• _What the task asks_
Your answer is to be the exact text of the lines from the one containing "Given: Select step" through the final line of the entries, restated in full, with pictures omitted.

• _Data for this exercise_
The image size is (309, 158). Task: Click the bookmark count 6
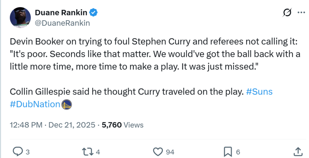click(x=238, y=151)
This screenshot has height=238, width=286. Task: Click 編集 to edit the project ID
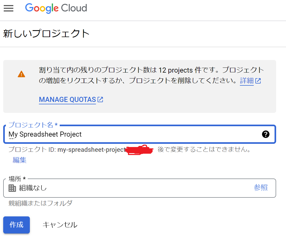pos(19,160)
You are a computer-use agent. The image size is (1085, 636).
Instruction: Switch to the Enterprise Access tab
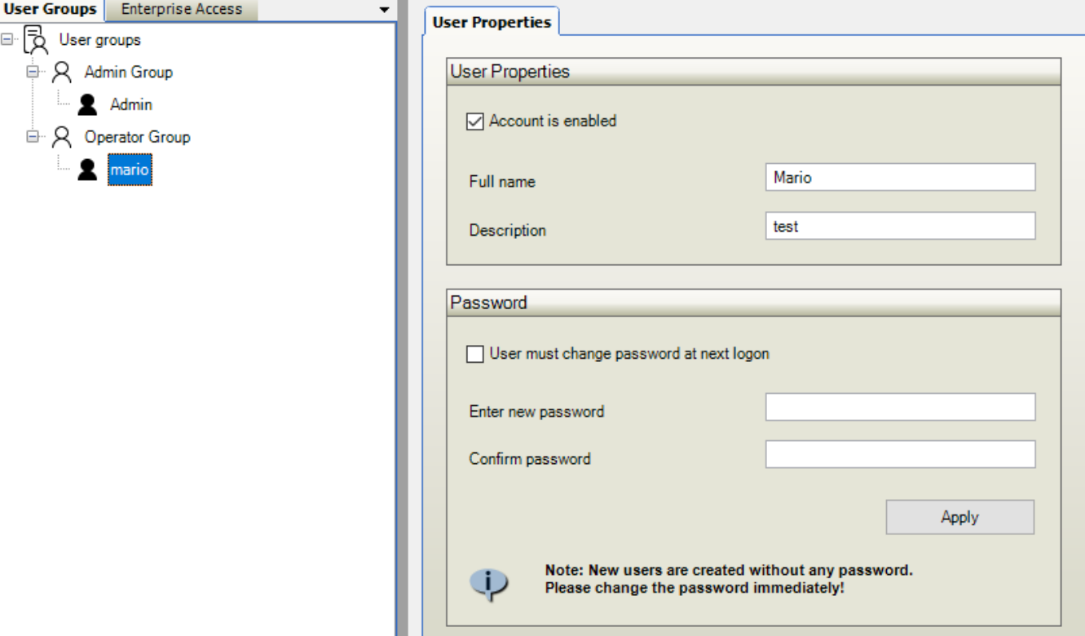181,10
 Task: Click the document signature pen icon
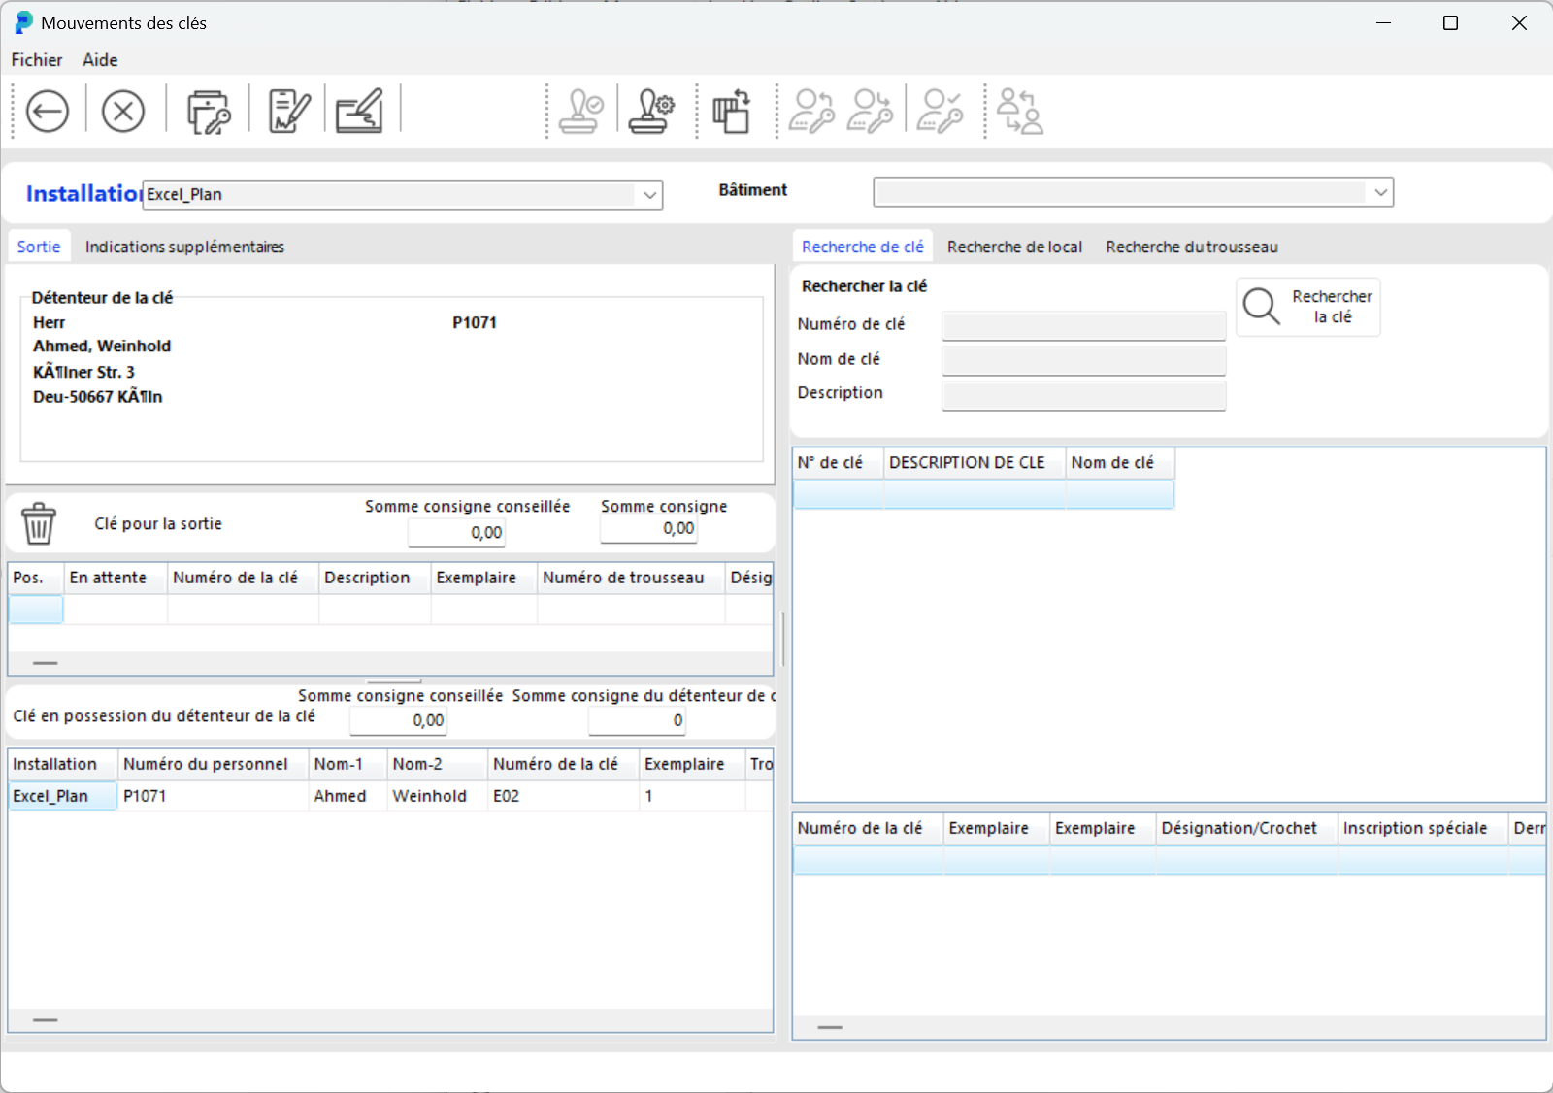[x=288, y=112]
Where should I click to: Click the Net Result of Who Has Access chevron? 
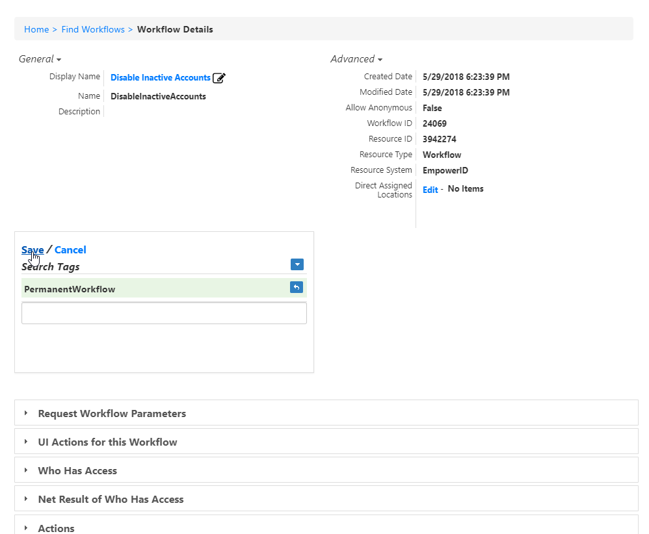click(25, 499)
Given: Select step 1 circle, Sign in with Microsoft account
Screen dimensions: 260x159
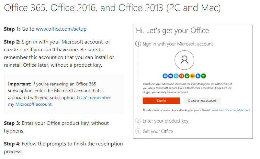Looking at the screenshot, I should click(x=139, y=44).
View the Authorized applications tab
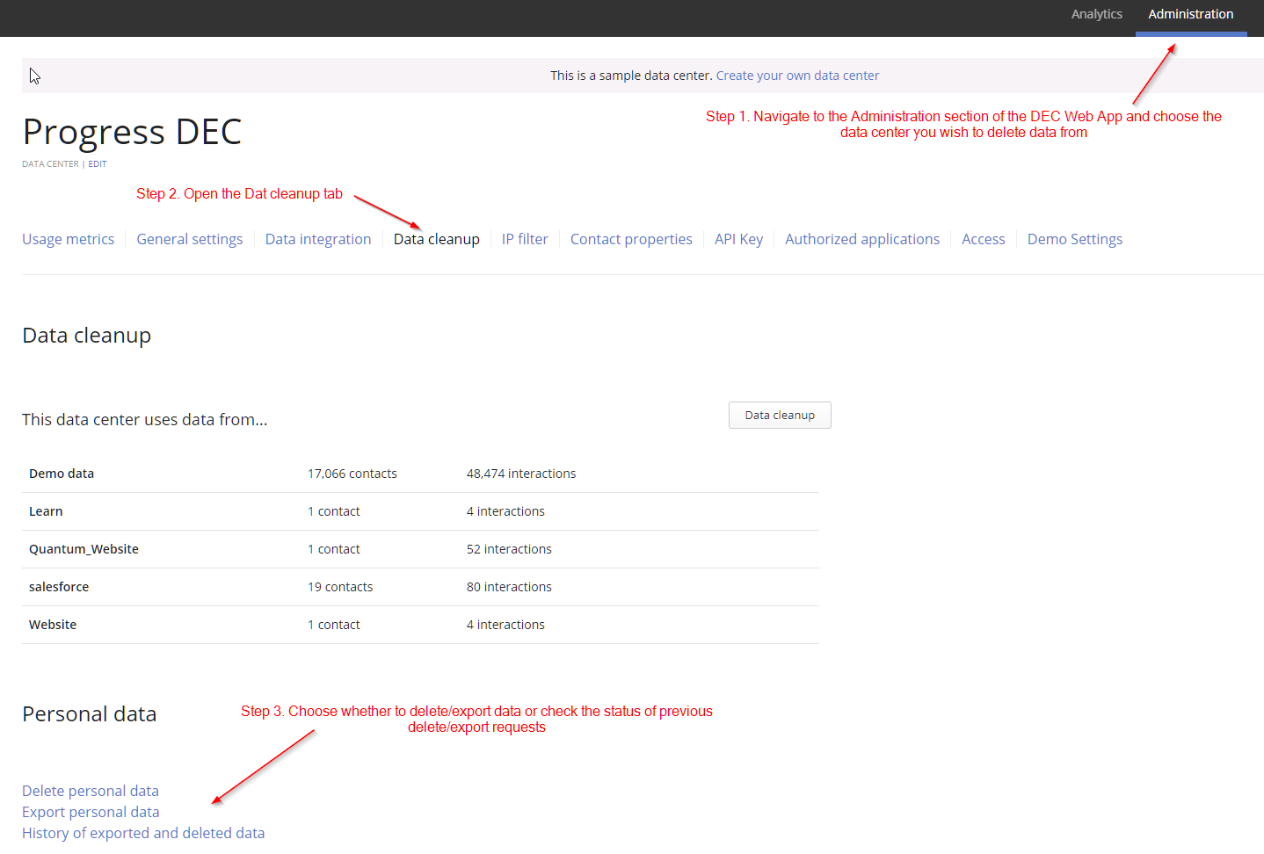The height and width of the screenshot is (854, 1264). point(862,239)
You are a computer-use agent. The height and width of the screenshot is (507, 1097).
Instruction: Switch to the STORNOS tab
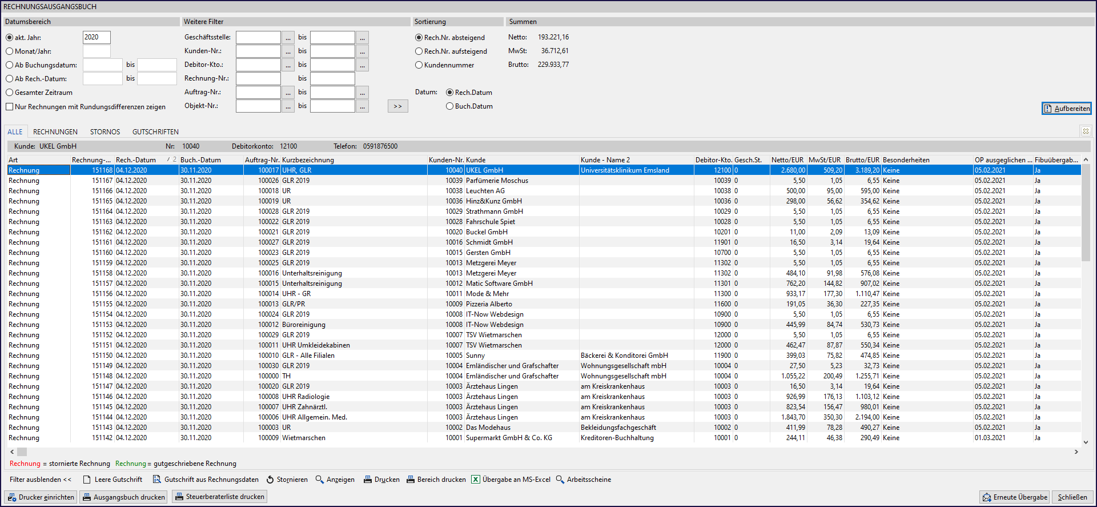coord(105,132)
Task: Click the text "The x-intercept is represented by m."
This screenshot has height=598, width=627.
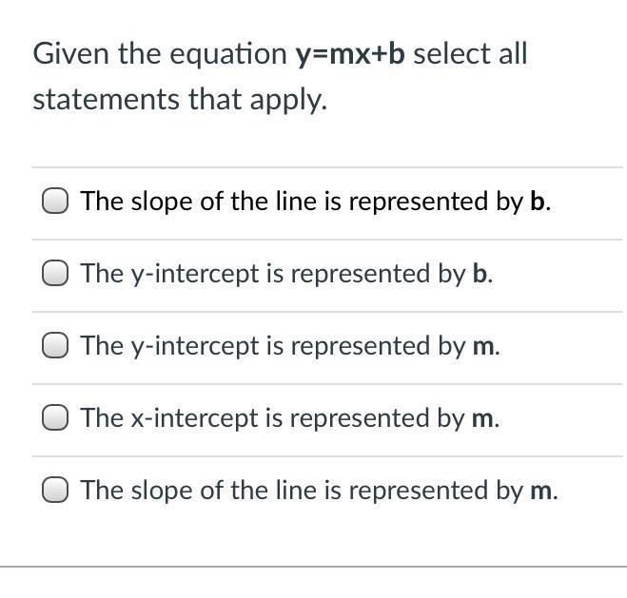Action: point(289,418)
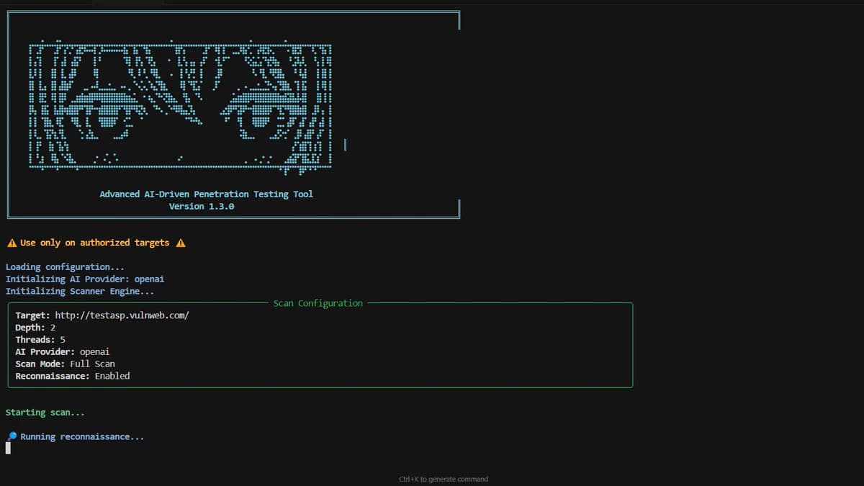Toggle the Full Scan mode entry
Screen dimensions: 864x486
tap(65, 363)
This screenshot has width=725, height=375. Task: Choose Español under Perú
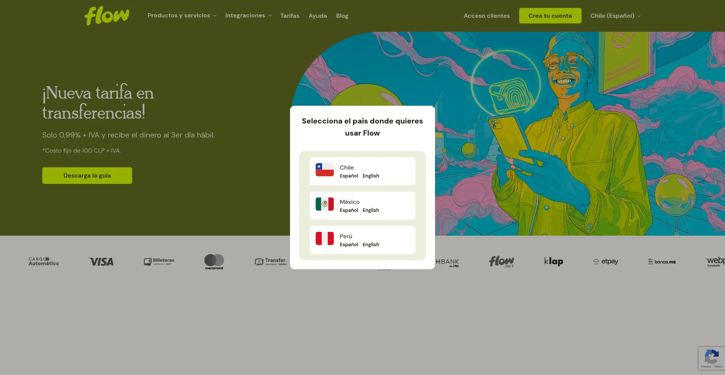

• _Solution for this exercise_
Given: Select step 1 circle, Sign in with Microsoft account
Screen dimensions: 260x159
Looking at the screenshot, I should click(x=139, y=44).
View the Authorized applications tab
The height and width of the screenshot is (854, 1264). point(862,239)
You are a computer-use agent. The height and width of the screenshot is (507, 1097).
Instruction: Switch to the STORNOS tab
coord(105,132)
Task: Click the text "The x-intercept is represented by m."
This screenshot has height=598, width=627.
Action: point(289,418)
Toggle the Full Scan mode entry
Screen dimensions: 864x486
tap(65, 363)
This screenshot has width=725, height=375. Task: Choose Español under Perú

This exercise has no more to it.